佐藤:まず挑発を続ける北朝鮮が非難されるべきなんですが、問題の解決を難しくしているのは、北朝鮮を取り巻く大国の利害の不一致なんです。

今回の前、先月4日にあったミサイル発射の後に、安保理では緊急の会合が開かれました。

その時、中国は議長国だったんですけど、無条件という言葉を使って北朝鮮との対話に戻るように主張したんです。

そして制裁の強化を求めるアメリカと鋭く対立しました。

中国にとって北朝鮮は在韓米軍との緩衝地帯という戦略的な存在で、北朝鮮を本気で追い詰めて、政権が崩壊でもしたら、アメリカ軍と中国が国境を接することになりかねません。

さらにロシアも中国に加勢しまして、これまで最低でも安保理メンバー15カ国のコンセンサスで出していた非難声明すら発表できない状態になっているんです。

 

キャスター:ロシアが加勢するのはどういう意味なんでしょうか。

 

佐藤:先ほど大国の利害という言葉を使いましたけど、安保理はそれがぶつかり合う場所でもあるんです。
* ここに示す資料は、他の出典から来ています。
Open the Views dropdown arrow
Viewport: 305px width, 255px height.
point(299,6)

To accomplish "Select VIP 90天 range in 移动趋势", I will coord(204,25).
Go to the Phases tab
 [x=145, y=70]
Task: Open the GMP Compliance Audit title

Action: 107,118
10年前北京でこの問題を話し合う枠組みだった6カ国協議というのがあって、私も取材したんですけど、その時ロシアは、頻繁に駐在大使が代理出席するなど、あまりこの問題に関心を示しているようには見えませんでした。

 それが最近は、大国として復活しようというプーチン政権のもとで、安保理の場で中国に貸しを作ったりですとか、またアメリカのいう通りにはならないという姿勢を見せつけることで、ロシアの外交力を押し上げようとしてるんです。

 

キャスター:安保理として、事態を打開する手立てはあるんでしょうか。

 

佐藤:難しいですけど、やはり中国とアメリカが歩み寄れるかどうかなんです。

北朝鮮への追加制裁について、アメリカのヘイリー国連大使は、中国による石油の供給と、北朝鮮の航空機や船舶の運行を制限する必要性に言及しています。
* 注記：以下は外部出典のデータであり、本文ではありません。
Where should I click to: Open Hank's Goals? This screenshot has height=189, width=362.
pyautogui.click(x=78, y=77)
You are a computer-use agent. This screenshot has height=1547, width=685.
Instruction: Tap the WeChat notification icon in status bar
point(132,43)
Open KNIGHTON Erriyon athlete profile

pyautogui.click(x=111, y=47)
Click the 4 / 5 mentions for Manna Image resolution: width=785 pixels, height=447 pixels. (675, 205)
しかしこれまでのところ、協議はうまくいっていません。

そしてアメリカは、北朝鮮と取引をしている中国の銀行や企業を制裁対象にするセカンダリーサンクションと言うんですけど、これを持ち出して今度は中国に圧力をかけようとしています。

このヘイリー国連大使は先月30日に「中国はやる気があるのかないのか決めなければならない」と強い言葉で声明を出しまして、中国に北朝鮮への圧力を強化するよう迫ったんです。

ところが中国も負けてはいませんで、劉国連大使が翌日に記者会見を開きまして、「問題の根源はアメリカと北朝鮮の対立であって、中国の責任ではない」と反論しました。

こうしたアメリカと中国の対立で、安保理がなかなか手を打てないのを横目に北朝鮮は着々と核やミサイル開発を進めています。

米中がそれぞれの立場に固執する中で、安保理の機能不全が進むことが懸念されます。